Short exercise
Output everything from the line containing "Open the Overview" down to the end of these lines, copying each one exactly.

Dataset extract
***

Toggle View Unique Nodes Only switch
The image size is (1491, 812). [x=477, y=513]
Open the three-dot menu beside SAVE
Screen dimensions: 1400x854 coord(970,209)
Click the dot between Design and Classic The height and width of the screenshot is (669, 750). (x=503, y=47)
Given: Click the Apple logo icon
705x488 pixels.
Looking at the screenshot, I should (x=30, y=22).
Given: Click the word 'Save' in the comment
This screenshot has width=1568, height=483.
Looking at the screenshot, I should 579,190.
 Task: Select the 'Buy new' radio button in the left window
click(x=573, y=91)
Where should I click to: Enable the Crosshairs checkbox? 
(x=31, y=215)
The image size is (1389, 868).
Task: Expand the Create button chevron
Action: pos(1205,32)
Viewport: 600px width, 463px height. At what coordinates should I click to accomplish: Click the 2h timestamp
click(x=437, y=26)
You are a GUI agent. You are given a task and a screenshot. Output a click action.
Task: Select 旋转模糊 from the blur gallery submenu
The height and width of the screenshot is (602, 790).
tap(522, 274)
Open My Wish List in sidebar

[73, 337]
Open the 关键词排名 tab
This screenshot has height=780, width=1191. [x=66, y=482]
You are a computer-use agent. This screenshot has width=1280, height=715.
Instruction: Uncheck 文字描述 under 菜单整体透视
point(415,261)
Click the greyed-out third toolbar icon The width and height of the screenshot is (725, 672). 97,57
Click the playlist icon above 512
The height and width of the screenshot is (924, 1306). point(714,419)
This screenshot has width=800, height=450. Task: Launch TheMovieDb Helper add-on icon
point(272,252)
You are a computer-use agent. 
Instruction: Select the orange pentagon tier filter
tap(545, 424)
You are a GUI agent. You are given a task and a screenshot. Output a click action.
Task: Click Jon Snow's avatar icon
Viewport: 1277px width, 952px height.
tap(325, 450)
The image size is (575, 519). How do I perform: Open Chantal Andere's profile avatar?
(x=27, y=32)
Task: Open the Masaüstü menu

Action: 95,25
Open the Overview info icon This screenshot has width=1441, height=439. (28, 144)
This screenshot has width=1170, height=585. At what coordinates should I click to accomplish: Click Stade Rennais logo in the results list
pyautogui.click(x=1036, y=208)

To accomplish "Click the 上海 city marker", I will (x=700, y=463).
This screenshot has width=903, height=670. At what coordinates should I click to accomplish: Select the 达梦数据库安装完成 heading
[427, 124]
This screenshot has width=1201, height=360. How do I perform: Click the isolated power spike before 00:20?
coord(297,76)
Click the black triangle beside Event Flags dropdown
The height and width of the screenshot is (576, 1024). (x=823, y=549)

***

Complete output
Open the Overview info icon This screenshot has width=1441, height=439. (28, 144)
This screenshot has width=1170, height=585. At what coordinates should I click to accomplish: Click Stade Rennais logo in the results list
pyautogui.click(x=1036, y=208)

To accomplish "Click the 上海 city marker", I will (x=700, y=463).
This screenshot has width=903, height=670. At what coordinates should I click to accomplish: Select the 达梦数据库安装完成 heading
[427, 124]
This screenshot has width=1201, height=360. How do I perform: Click the isolated power spike before 00:20?
coord(297,76)
Click the black triangle beside Event Flags dropdown
The height and width of the screenshot is (576, 1024). (x=823, y=549)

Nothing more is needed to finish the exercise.